You say "Obama fought hard for the public option." Obama ran for election on a public option and no mandate. However, that is not your claim. Your claim is that in office he fought for these. This claim is spin and not supported by Obama's actions.
Obama publicly rejected the House version of the ACA (passed before the Senate bill) which included a public option. Instead publicly Obama said that the bill that came out of the finance comittee chaired by and run by Max Baucus would control the contents of the bill. Max Baucus is a conservative democrat from Montana who was against the public option. Once Obama got behind the Baucus to be drafted version (before it had been drafted), there was no path for the public option. If you pick the author of a bill or a court opinion you know where it is going.

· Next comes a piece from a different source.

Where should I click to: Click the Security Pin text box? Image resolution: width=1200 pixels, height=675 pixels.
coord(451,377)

It is kind of like appointing Simpson and Bowles to head a committee on social security and expect they will not recommend cutting benefits. At the end we got no public option and Baucus got rewarded with an ambassadorship.

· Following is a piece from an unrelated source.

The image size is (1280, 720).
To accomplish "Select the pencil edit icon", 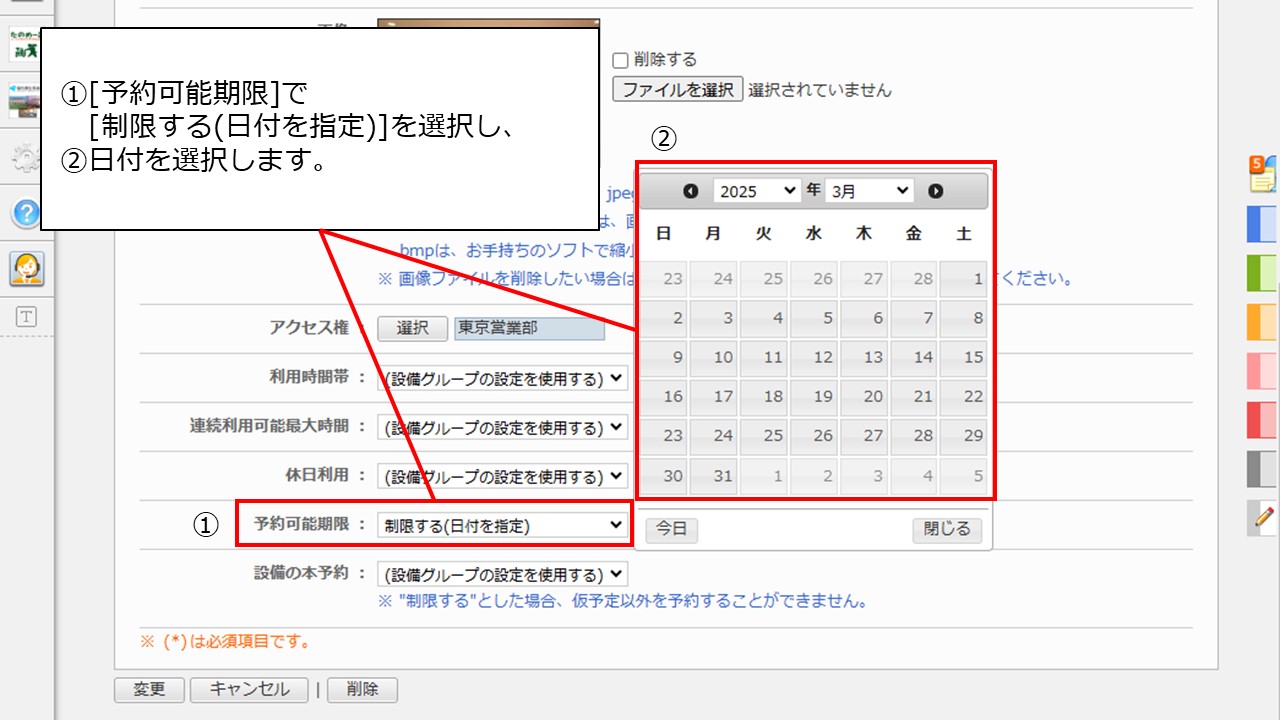I will [x=1263, y=517].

Whether Obama actually wanted a public option and no mandate is a good question and I hope that he did. However, unlike you, I do not know his "private" views vs his public campaign promises. I just know what we ended up with and some facts. Your claim that he fought for a public option is pure spin. In office, Obama quickly abandoned the fight for a public option choosing a different path to obtain the republican version of insurance reform (nixon, heritate, romney) by trying to woo corporate democrats and moderate republicans by TOTALLY ABANDONING any fight for a public option.